Digitaler Röntgenblick
Heutige EWLAN-Infrastrukturen arbeiten bei 2,4 und 5 GHz – einem Frequenzbereich, in dem Wasser mit elektromagnetischen Wellen interagiert.
Jeder mit einer alten Mikrowelle, die nach dem Einschalten den WLAN-Empfang stört, kann davon ein Lied singen.
Aber wie wird so etwas zum Sicherheitsproblem? Durch die geschickte, aber kaum vorstellbare Nutzung von Anwendungen. Aber der Reihe nach…
Der menschliche Körper besteht zu mehr als 50 Prozent aus Wasser. Auch wir Menschen interagieren mit dem WLAN.
Diese „Störungen“ sind längst nicht so massiv wie bei alten Mikrowellen, aber messbar!
Kombiniert man die Informationen mehrerer Antennen, lassen sich menschliche Bewegungsmuster im Raum nachverfolgen, auch durch Wände hindurch. Die „Railgun“ im Schwarzenegger-Film „Eraser“ ist also gar nicht so abwegig.
Neuere Forschungen erlauben es sogar, Gesten mit Arm oder Fingern im Raum zu unterscheiden – man erinnere sich bloß an Tom Cruise in „Minority Report“!
Nun sind das Scannen durch Wände bzw. das Erkennen von Bewegungen in elektromagnetischen Feldern nicht neu: Die Polizei kann so beispielsweise bei Geiselnahmen Erkenntnisse über Personen gewinnen, ohne den Raum zu betreten.
Auch wenn die Systeme raffinierter sind und Wellen aussenden: Das Prinzip ist das gleiche.
Durch Wände sehen
Die Möglichkeiten gehen aber noch viel weiter: Aktuelle Forschungen zeigen, wie man bei einem Mobilgerät die PIN ermitteln kann, nur durch die Auswertung allgemein verfügbarer Informationen bei einem WLAN–Router.
Moderne Varianten nutzen mehrere Antennen, die Signalempfangsstärke lässt sich einfach auslesen (CSI – Channel Strength Information).
Ist ein mobiles Gerät mit dem Router verbunden, gibt es bei der (PIN-)Eingabe minimale Änderungen der Empfangsstärken: durch die Bewegung der Hand im Raum, wo sie mit den WLAN-Wellen interagiert, und durch die minimal geänderte Ausrichtung des Geräts.

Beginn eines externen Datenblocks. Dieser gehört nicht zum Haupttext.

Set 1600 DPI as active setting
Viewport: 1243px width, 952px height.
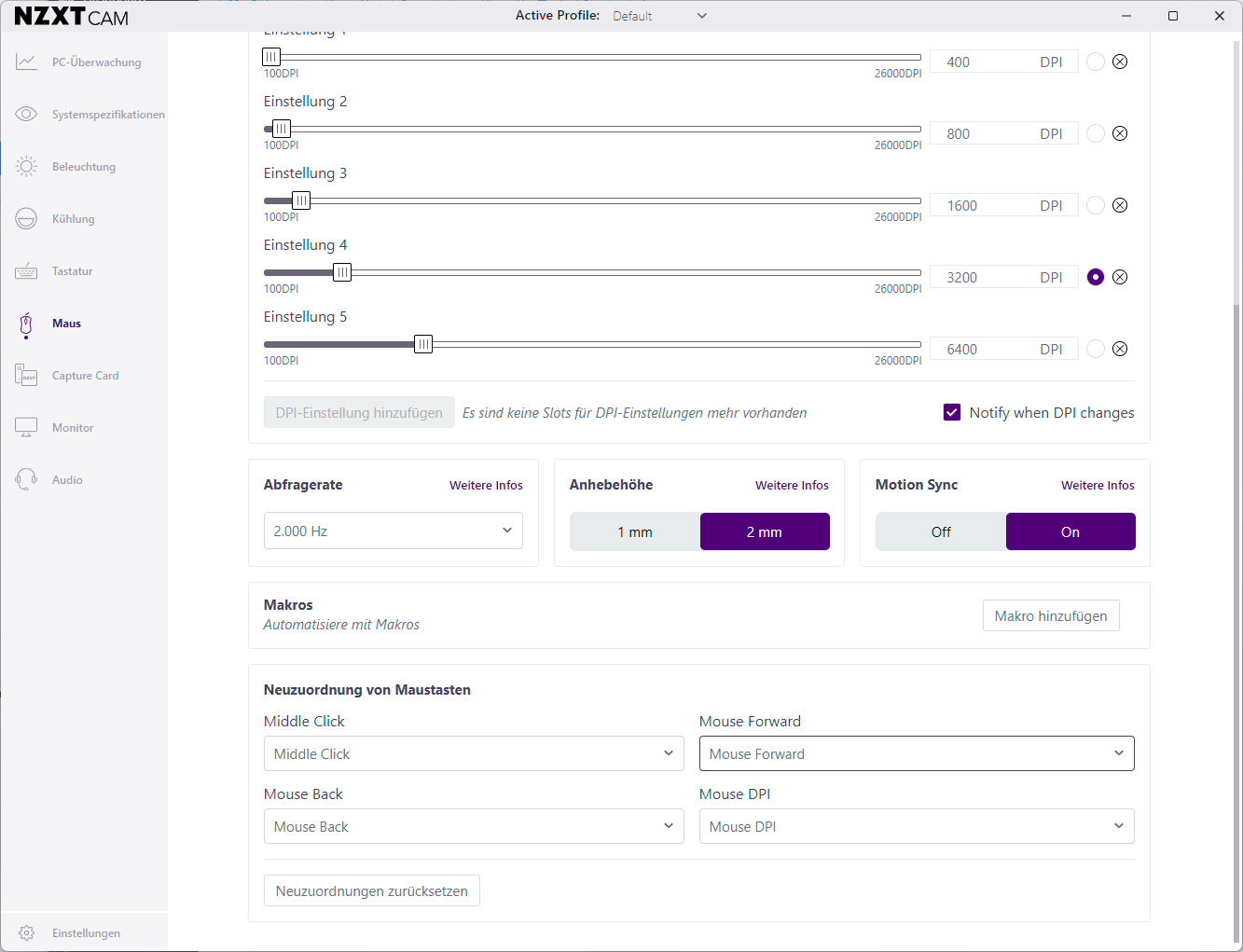tap(1096, 205)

Korreliert man die Änderungen der Empfangsstärke, ergibt sich eine Wahrscheinlichkeit von bis zu 81,8 Prozent, eine eingegebene zehnstellige PIN zu erkennen – ohne jegliche Kompromittierung des Endgerätes selbst.
Hier wird aus dem rein akademischen Ansatz einer künftigen Bedrohung ein aktuelles Problem!
Für einen potenziellen Angreifer ist es gar nicht nötig, einen öffentlichen Hotspot in einem Café zu übernehmen. Er setzt einfach einen sogenannten Rogue Access Point auf, unter einem vorhandenen oder einem generischen Namen („WLAN“, „freeWiFi“…).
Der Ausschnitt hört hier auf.